Franca Mancinelli si distingue per la verticalità della sua poesia, lavora per sottrazione, come Michelangelo che scolpiva rimuovendo il materiale in eccesso al fine di rivelare la bellezza intrinseca all’interno del blocco di pietra, liberando una forma intrappolata e già presente in potenza. In questo stesso modo, Mancinelli condensa le sue parole fino all’essenziale, senza perdere per questo la necessaria liricità di una poesia che voglia qualificarsi come tale.

La poesia di Franca Mancinelli riflette sul rapporto tra uomo e natura, mira a dare un senso alla memoria e ad ammonirci sugli orrori del presente, confermandola come una voce poetica italiana fra le più significative della sua generazione. La sua capacità di creare microcosmi letterari in pochi versi è evidente in opere come Tutti gli occhi che ho aperto (Marcos y Marcos, 2020), di cui ho già esaminato la silloge Alberi maestri e su cui ora torno per riflettere su un ulteriore passaggio che mi ha colpito in modo particolare, relativo alla metafora della scrittura come «camera oscura».

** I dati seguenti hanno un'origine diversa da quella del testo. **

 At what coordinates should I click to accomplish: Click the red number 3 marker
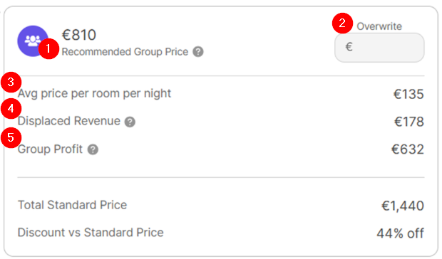(x=11, y=82)
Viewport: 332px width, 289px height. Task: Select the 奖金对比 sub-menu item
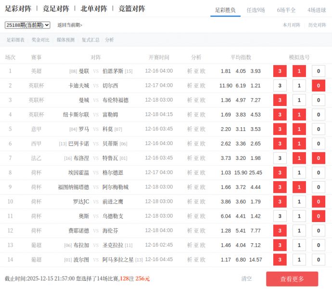click(40, 40)
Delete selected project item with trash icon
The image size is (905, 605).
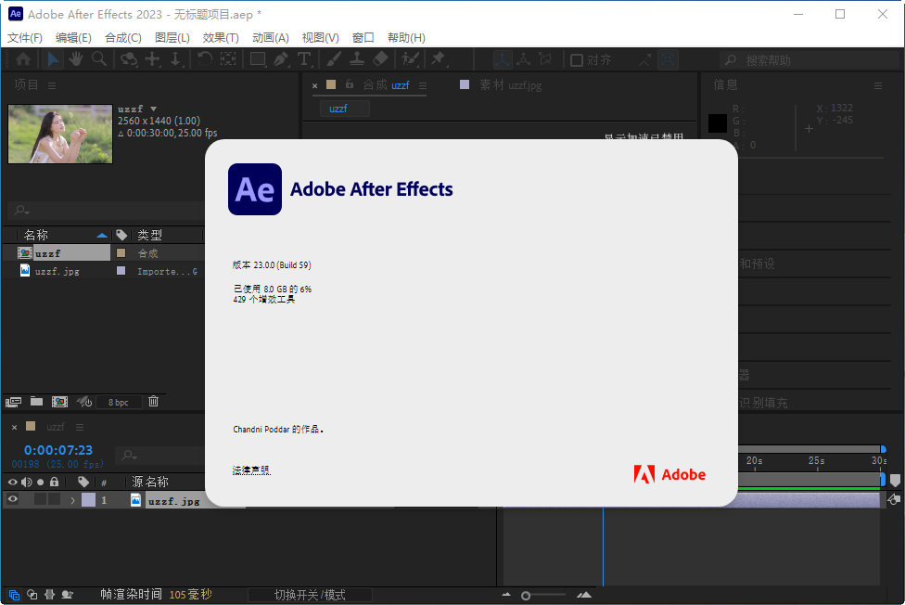click(154, 402)
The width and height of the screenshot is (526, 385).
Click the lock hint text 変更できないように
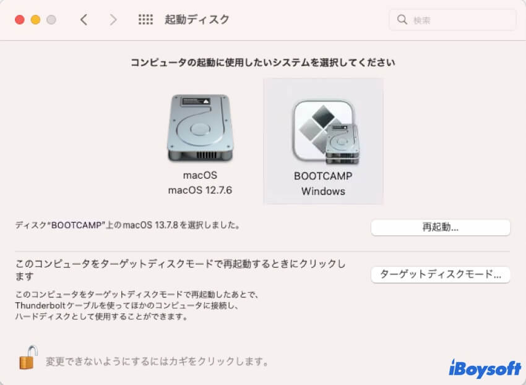pyautogui.click(x=157, y=362)
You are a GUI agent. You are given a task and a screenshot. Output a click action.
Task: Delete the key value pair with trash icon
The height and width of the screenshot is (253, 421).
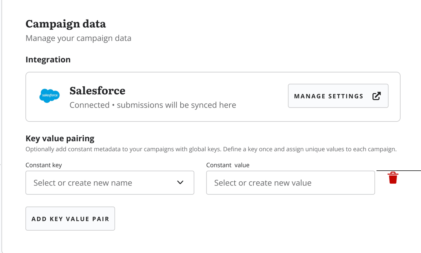click(x=393, y=178)
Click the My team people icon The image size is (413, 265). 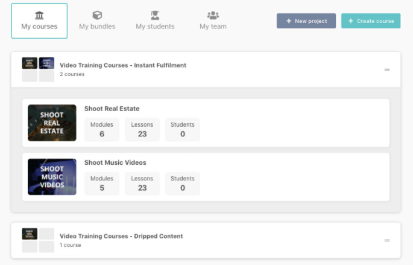[x=213, y=15]
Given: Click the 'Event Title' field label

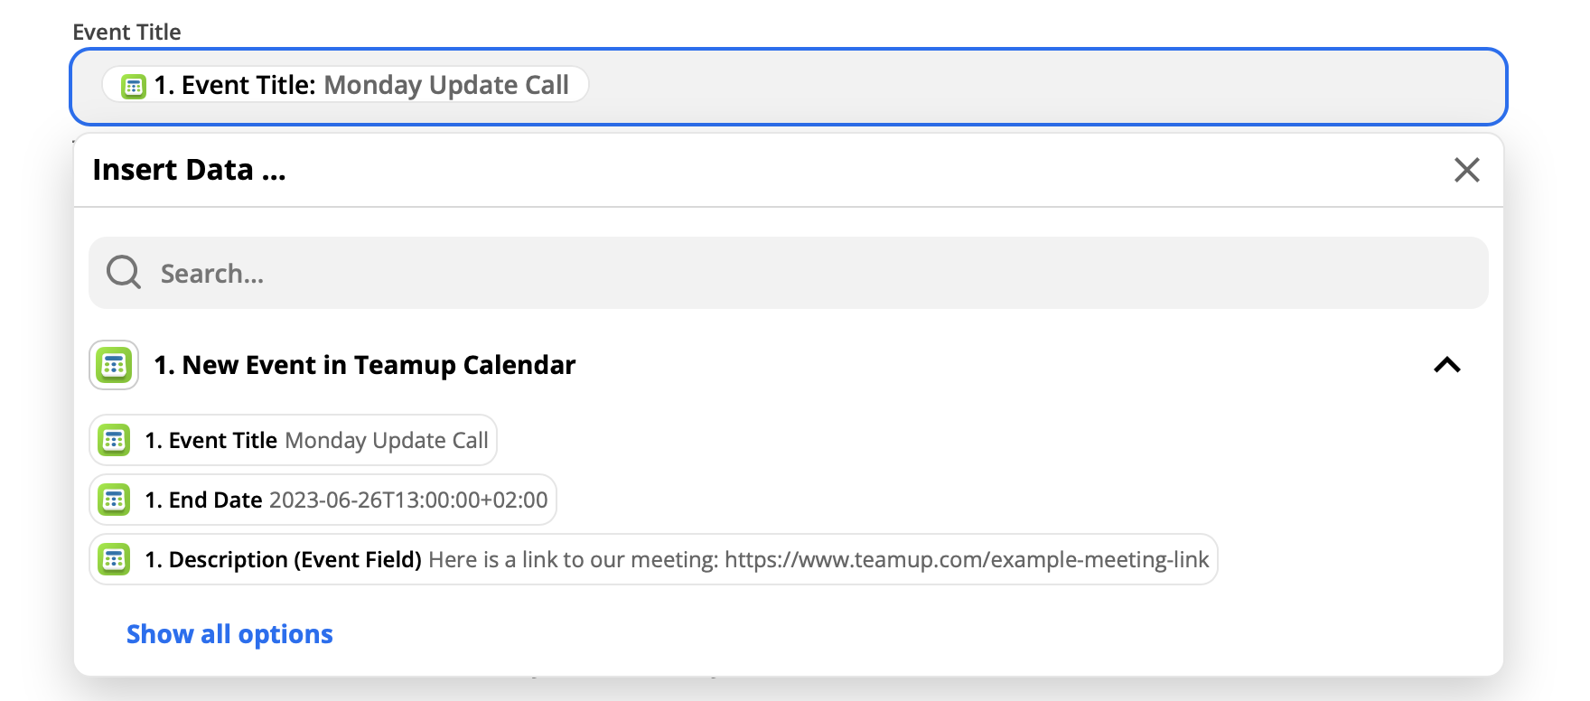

Tre sillabe di silenzio, si intitola la sezione di Tutti gli occhi che ho aperto che comprende il poemetto in due parti Alogenuri d’argento e il più ampio pometto in frammenti Camera oscura. Sono esattamente tre le sillabe che compongono la parola «silenzio», per cui questo titolo, tratto dal verso finale di Camera oscura, potrebbe essere interpretato in modo letterale. Anche la poesia in sé può essere considerata una composizione la cui materia è costituita da «sillabe di silenzio», dove non sono soltanto le parole ad avere importanza, ma anche ciò che non viene detto, che è sottinteso, evocato. Il silenzio tra le righe, le pause tra le parole, possono essere visti, quindi, come «sillabe» che contribuiscono al ritmo, alla cadenza e alla profondità del testo poetico. Questi momenti di silenzio lasciano spazio all’immaginazione e alle emozioni del lettore, creando un’atmosfera unica che va al di là delle parole, consentendo di riflettere, di respirare e di assorbire appieno il significato che si fa spazio nel bianco. Le «sillabe di silenzio» fungono, in sostanza, da ponti emotivi tra le parole, aumentano l’intensità, facilitando una connessione più intima tra il lettore e il poeta.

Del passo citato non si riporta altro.